The 3D pose estimation model used in this application is based on the work by Sundermeyer et al. Given an RGB image, the algorithm first detects objects from a known set of objects with available 3D CAD models using any object detection model available in Isaac SDK, and then estimates their 3D pose using an autoencoder model. This application aims at low-latency, real-time object detection and 3D pose estimation by leveraging GPU acceleration while achieving good accuracy.

3D Pose Estimation Algorithm

This application consists of three modules:

• An inference module

• An autoencoder-training module

• A codebook-generation module

The inference module consists of two sub-modules: object detection and 3D pose estimation. The object detection sub-module takes an RGB image and determines bounding boxes for objects of interest using any object detection model available in Isaac SDK. The 3D pose estimation sub-module crops the image based on the bounding boxes and estimates the 3D poses of the objects in each of the cropped images. To estimate the 3D pose of an object, this module requires a trained encoder neural network for the object and a pose codebook for the object.

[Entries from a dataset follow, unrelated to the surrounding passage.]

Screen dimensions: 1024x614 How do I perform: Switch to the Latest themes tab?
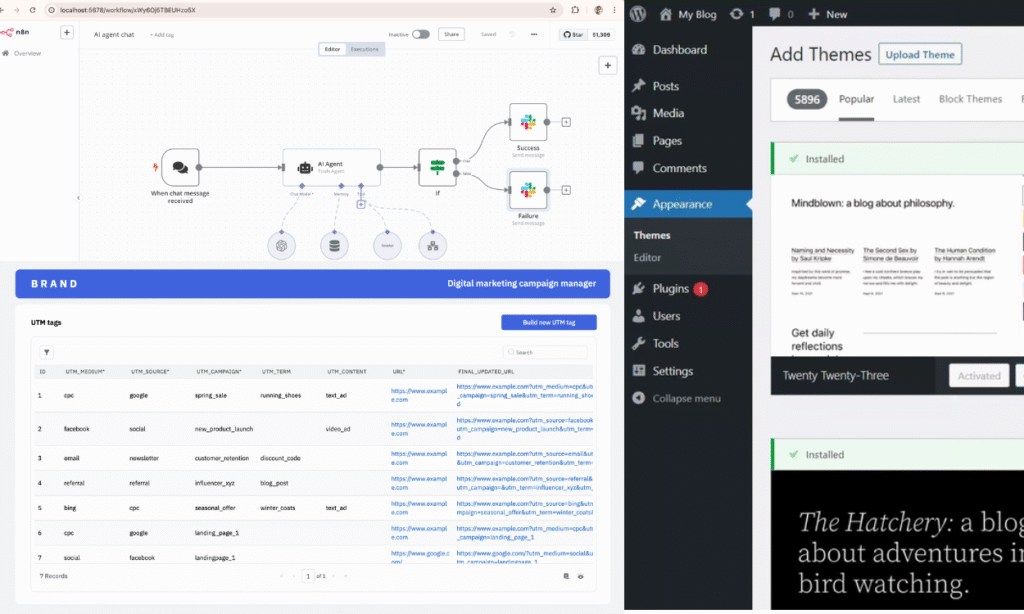906,99
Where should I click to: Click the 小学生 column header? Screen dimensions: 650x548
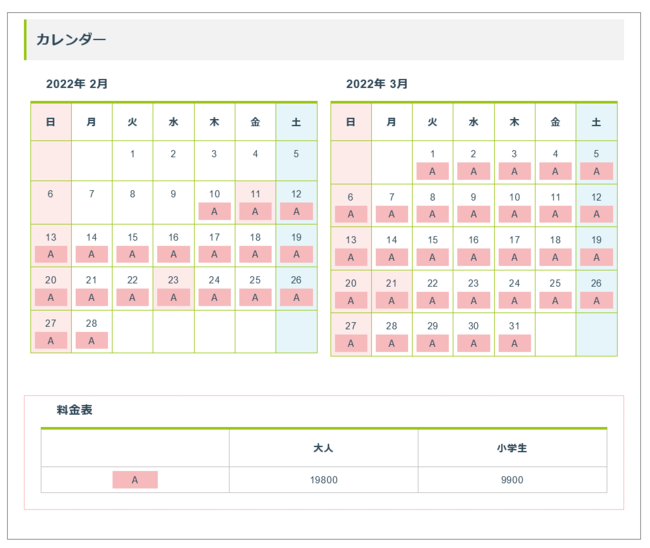point(511,448)
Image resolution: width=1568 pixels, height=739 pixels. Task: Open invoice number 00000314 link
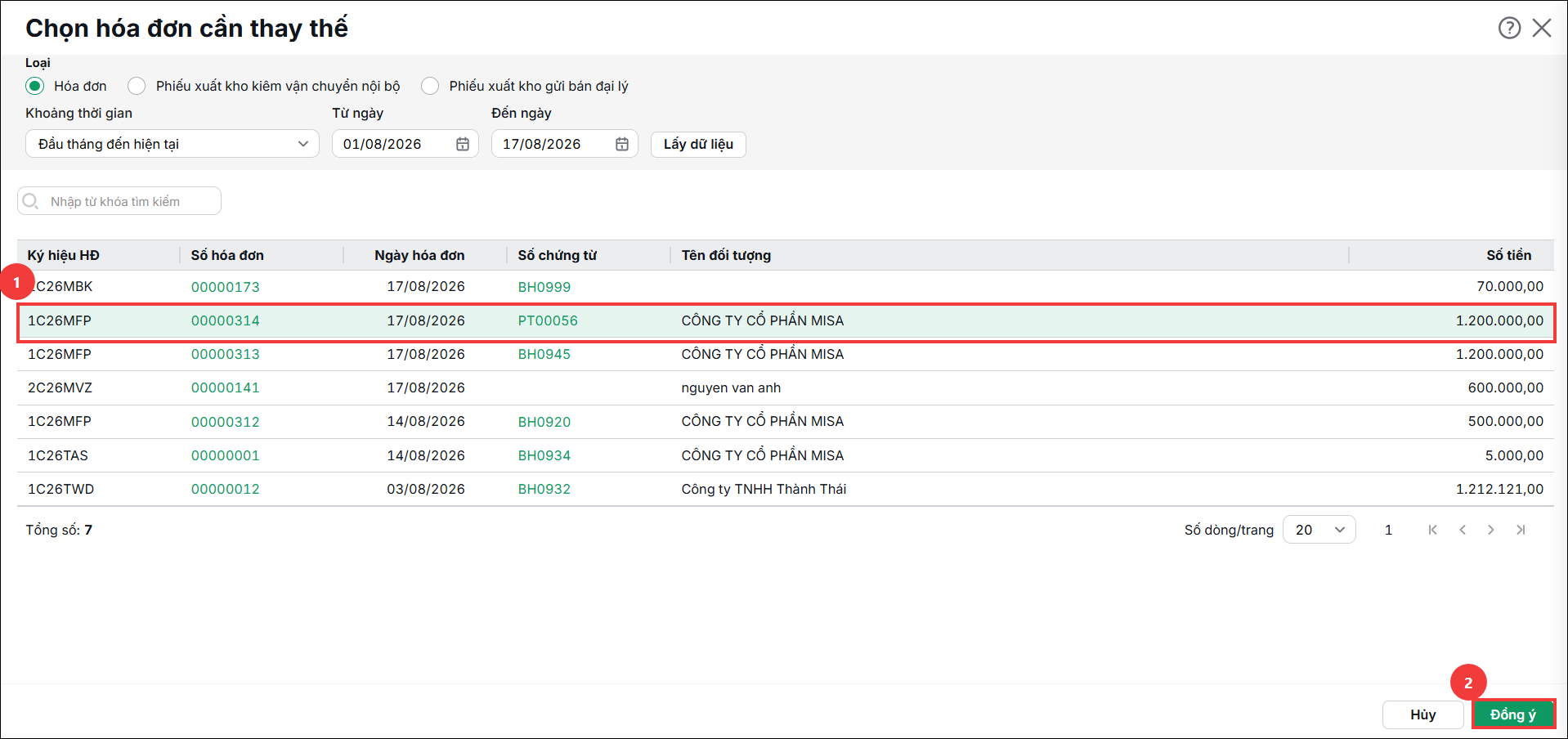pyautogui.click(x=226, y=320)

The autoencoder-training module trains the encoder neural network for the object. This module uses a variant of the Denoising Autoencoder called the Augmented Autoencoder. It trains the decoder neural network to reconstruct the input RGB image such that it is invariant to any changes other than the orientation of the object. The changes include but are not limited to background, lighting condition, occlusion, scale, translation, etc. In other words, the decoder learns to preserve the orientation of the object and normalize all other aspects.

The codebook-generation module generates a pose codebook for the object using the trained encoder. This codebook is used by the 3D pose estimation module to find the best match for the orientation of the object at the time of inference.

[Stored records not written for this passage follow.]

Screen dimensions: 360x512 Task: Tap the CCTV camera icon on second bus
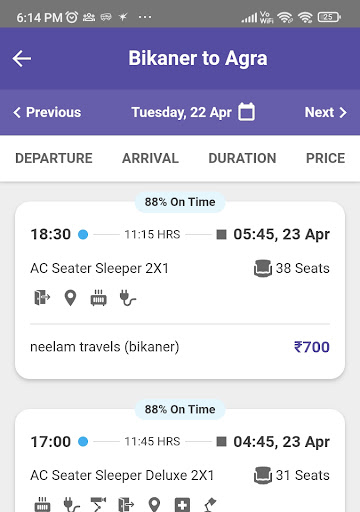(x=98, y=505)
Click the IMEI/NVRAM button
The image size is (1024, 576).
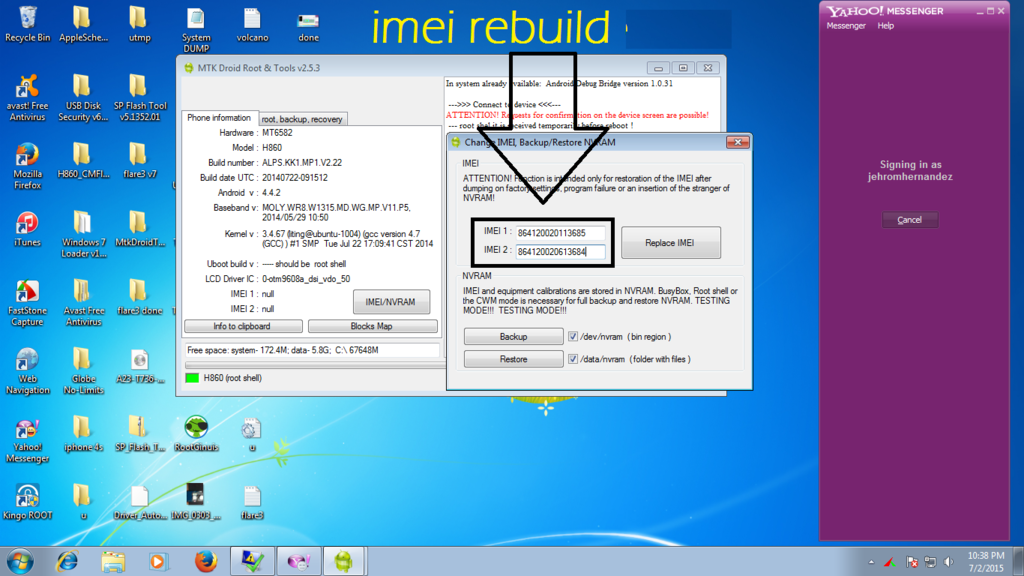[391, 302]
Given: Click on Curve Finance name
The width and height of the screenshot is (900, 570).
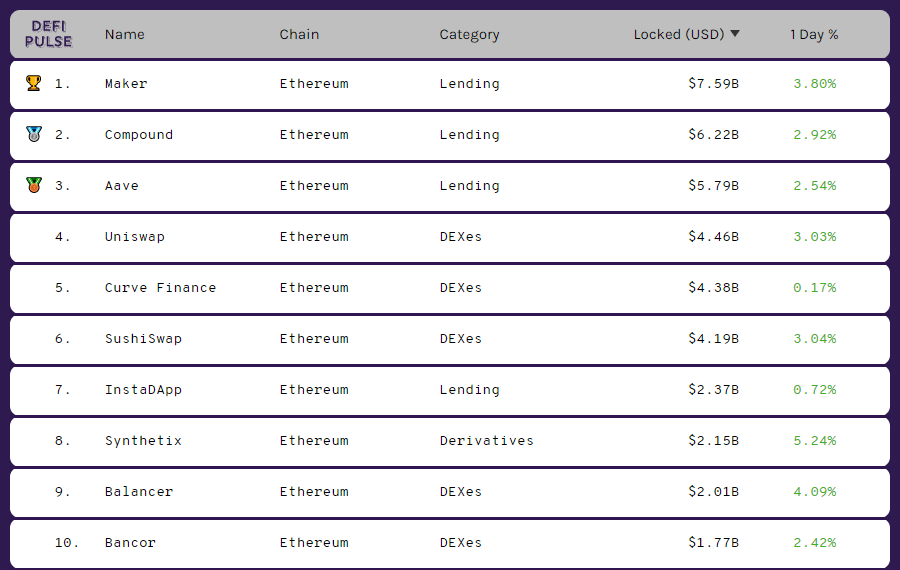Looking at the screenshot, I should click(x=160, y=288).
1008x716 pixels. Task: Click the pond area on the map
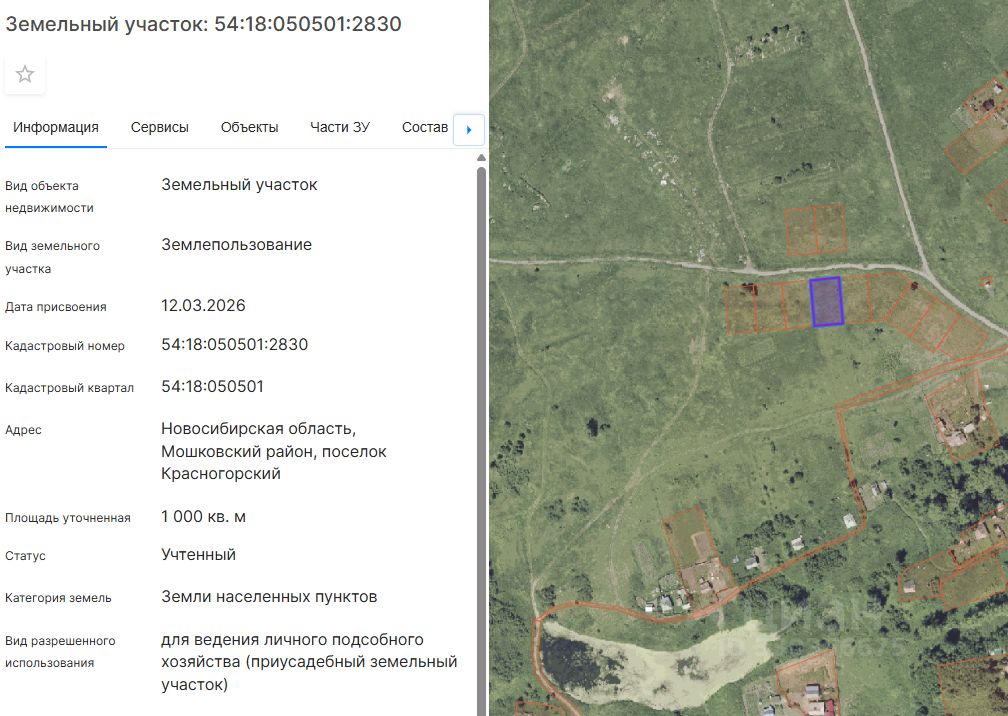point(649,662)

Both the autoencoder-training and codebook-generation modules require simulated data based on the user-provided 3D CAD model of the object. This application also provides a simulated data generation module, using the Unity Engine and Isaac_sim_unity3d, that generates the simulated data for an object given its 3D CAD model.

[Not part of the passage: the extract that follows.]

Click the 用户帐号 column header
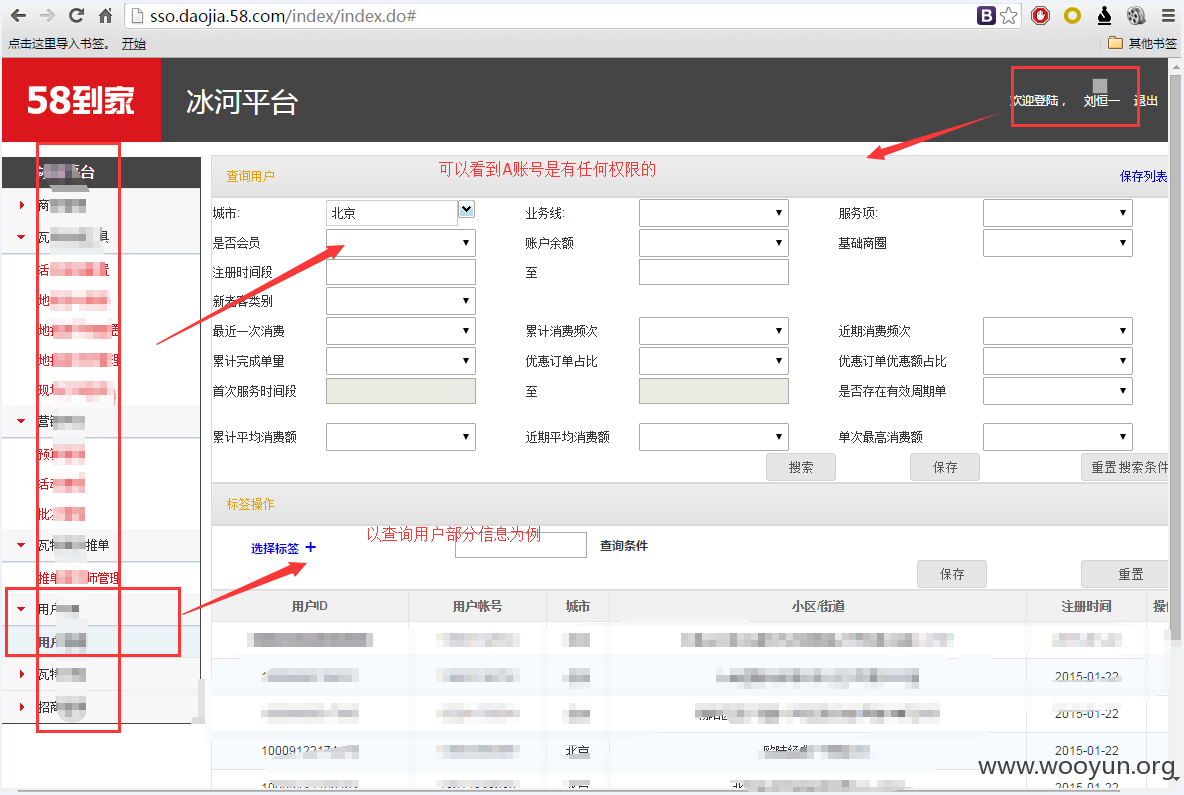This screenshot has height=795, width=1184. (x=477, y=606)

The following three sections describe each of the above three modules–autoencoder training, codebook generation and inference–in more detail.

Acquiring and labeling real-world data required to train models for 3D pose estimation is extremely challenging, time consuming, and prone to error. The problem is especially aggravated for robotics: robots are required to perform pose estimation in a wide variety of specialized scenarios, so collecting large amounts of accurate and labeled real-world data for every such scenario is prohibitive, which in turn slows down the rate of adoption of these models.

This application uses simulated data, training the autoencoder models for 3D pose estimation entirely in simulation, to bridge the sim-to-real gap through features available in simulators such as domain randomization and procedural generation techniques.

The autoencoder training stage involves two broad steps:

1. Generating simulated data

2. Running the autoencoder-training pipeline

Generating simulated data

Training the autoencoder model requires four different types of data:

• A rendered RGB image

• A corresponding segmentation image

• A de-noised version of the RGB image (i.e. a version of the RGB image that is invariant to background, occlusion, lighting and translation)

• A corresponding de-noised segmentation image

This application allows you to generate the above data by setting up a scene using the Unity engine and Isaac_sim_unity3d and then streaming it to the Isaac SDK.

A sample scene to generate the above data is available in the isaac_sim_unity3d repository in packages/Nvidia/Samples/ObjectPoseEstimation/. Follow the instructions on the IsaacSim Unity3D page to open the scene in Unity Editor. This sample scene can generate data with randomized backgrounds, occluding objects, lighting conditions, and camera poses.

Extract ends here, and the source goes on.